なぜこう書くのか
「やさしい日本語」への変換をAIに指示すると、文章が短くなる代わりに重要な学習内容まで削ぎ落とされてしまうことがよくあります。「蒸発するときに周囲の熱を吸収する」が「水が乾くと涼しくなる」に変わってしまうと、子どもは読めてもテスト用紙に出てくる「蒸発」や「吸収」という言葉を理解できません。このプロンプトは、文構造だけを平易にし、意味や専門用語はしっかり保持するように設計されています。
最初の段落の課題は「わかりやすく書いて」ではなく「書き換えてください」としています。新しく書くよう求めるとAIは要約してしまいがちですが、書き換えを指定することで原文の情報を一つひとつ漏らさず移行しようとします。第2段落で学年と日本語学習期間を明記するのは、同じ「やさしい言葉」でも小学5年生と高校生では必要な語彙レベルが異なるためです。
制約の段落がこのプロンプトの肝です。「文の長さ」「複文の禁止」「受身から能動への変更」は、日本語を学習中の子どもが最もつまずきやすい3大要素です。一方で、教科用語には手を加えないよう指定することで、作成した教材と実際の授業用語が乖離しないようにしています。残した用語の解説を別途出力させるのもそのためです。
最後にセルフチェックの指示を入れています。情報の抜け漏れは、出力結果をざっと目を通すだけでは見落としがちです。
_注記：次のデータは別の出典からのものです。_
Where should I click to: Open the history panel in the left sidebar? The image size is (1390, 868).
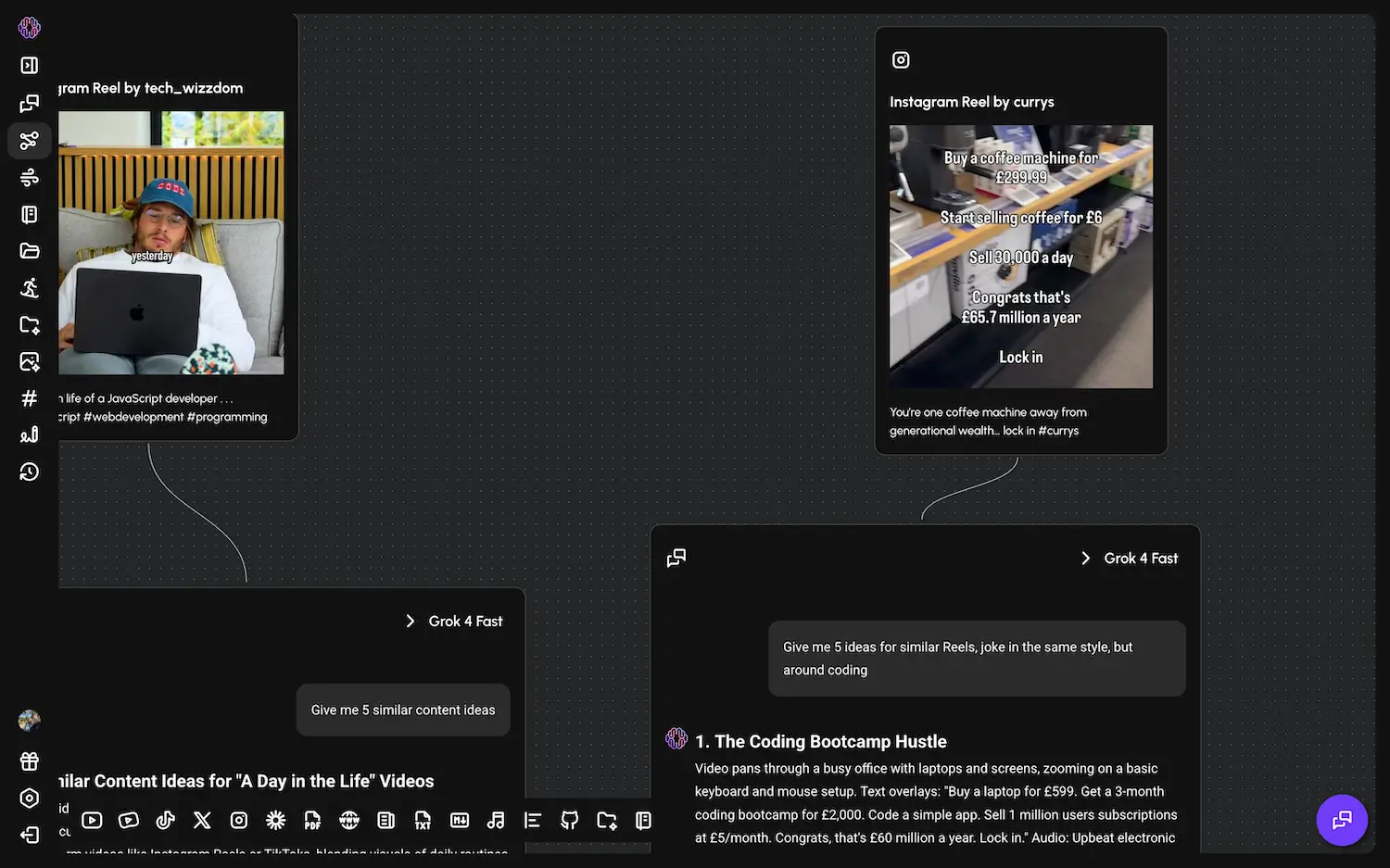(x=29, y=472)
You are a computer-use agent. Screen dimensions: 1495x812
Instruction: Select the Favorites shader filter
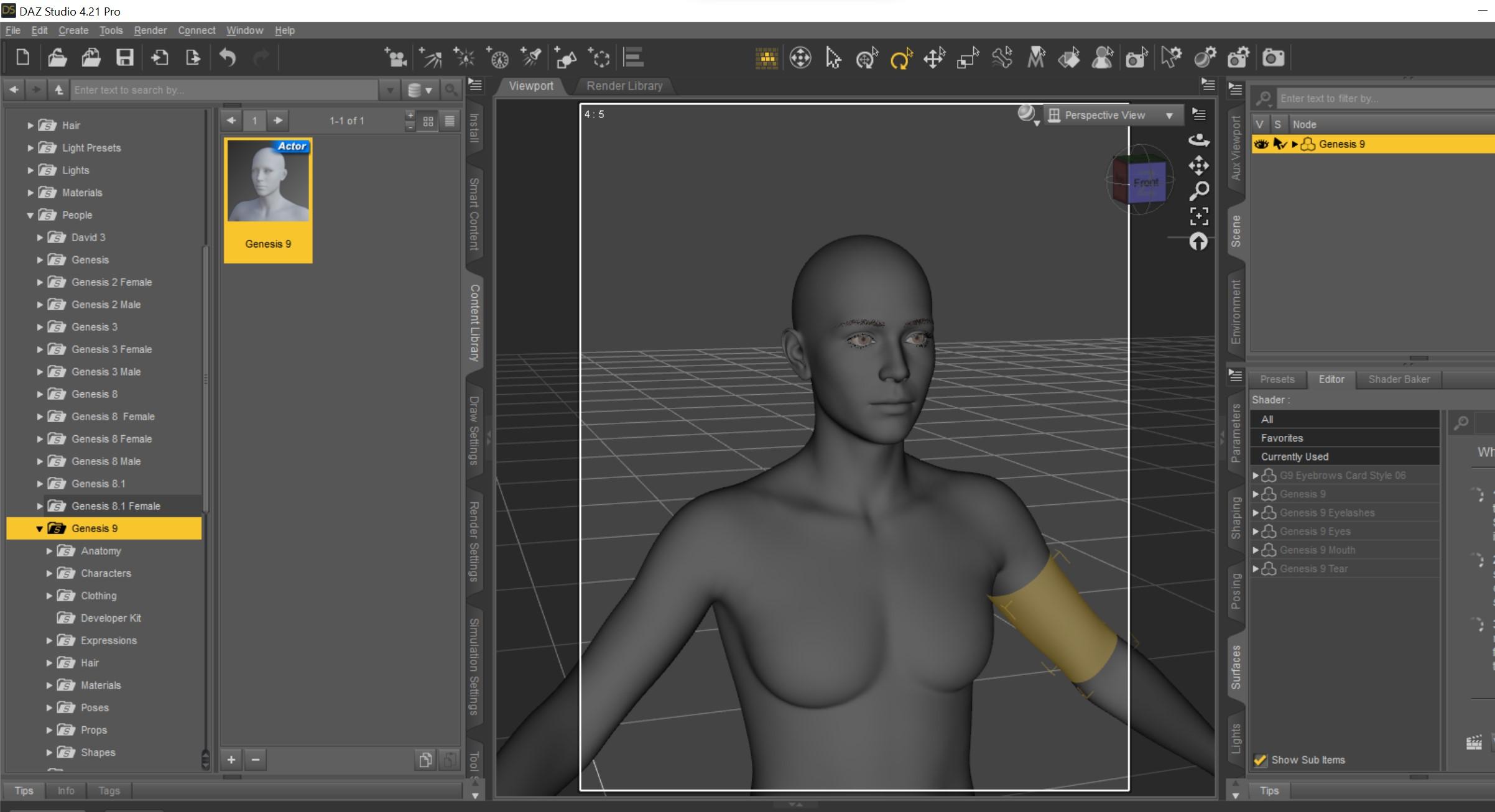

短く滑らかな文章が並んでいると一見完璧に見えてしまうため、AI自身に原文と照合させる方が教員の確認作業よりも速く確実です。
原文を """ で囲んでいるのは、教材文の中にある「次の問いに答えなさい」といった文言をAIが自分への指示だと誤認するのを防ぐためです。ワークシートなどを丸ごと貼り付ける際に特に効果的です。
用語が分からなければAha AIで: prompt, output-format
悪い例との比較
これをわかりやすく書き換えて
(教科書の文章を貼り付け)
「わかりやすく」の基準が曖昧なため、AIは語彙と内容を同時に端折ってしまいます。結果として読みやすい2〜3文にはなりますが、教科の重要用語が丸ごと消えてしまったり、逆に原文のまま助詞を少し変えただけの難しい文が出力されたりします。毎回出力の質がブレるため、教員が原文と見比べながら何が抜け落ちたかを再確認する手間が発生します。
バリエーション
設問の指示文だけを直す場合
以下は{{学年}}のプリントにある設問の指示文です。日本語学習中の児童・生徒が「何をすればよいか」をすぐに理解できるよう、指示文だけをやさしい日本語に書き換えてください。
問題の難易度や問うている内容は絶対に変えないでください。指示文の動詞は文末に1つだけ配置し、「〜したものをすべて選びなさい」のような重なった表現は「えらびます」のようにシンプルに直してください。書き換えた指示文の横に元の指示文を並べて表示し、何が変わったかを確認できるようにしてください。
原文: """ {{原文}} """
本文には手を加えず、設問の指示文だけを修正したいときに使います。問題の難易度や評価基準を変えないことが条件です。
保護者向けのお便りをやさしい日本語にする場合
以下のお便り(保護者向け通知)を、日本語があまり得意でない保護者でも読めるようにやさしい日本語に書き換えてください。
日時・場所・持ち物・提出期限は原文のまま正確に移し、数字は絶対に変えないでください。冒頭に「いつ・どこで・なにを・保護者がすること」の4行要約をまず記載し、その下に本文を続けてください。丁寧な表現は保ちつつ、難しい漢字表記や慣用表現は平易な言葉に言い換えてください。
原文: """ {{原文}} """
児童・生徒用ではなく保護者向けの連絡用です。数字と締め切りを固定し、要約を先頭に置くのがポイントです。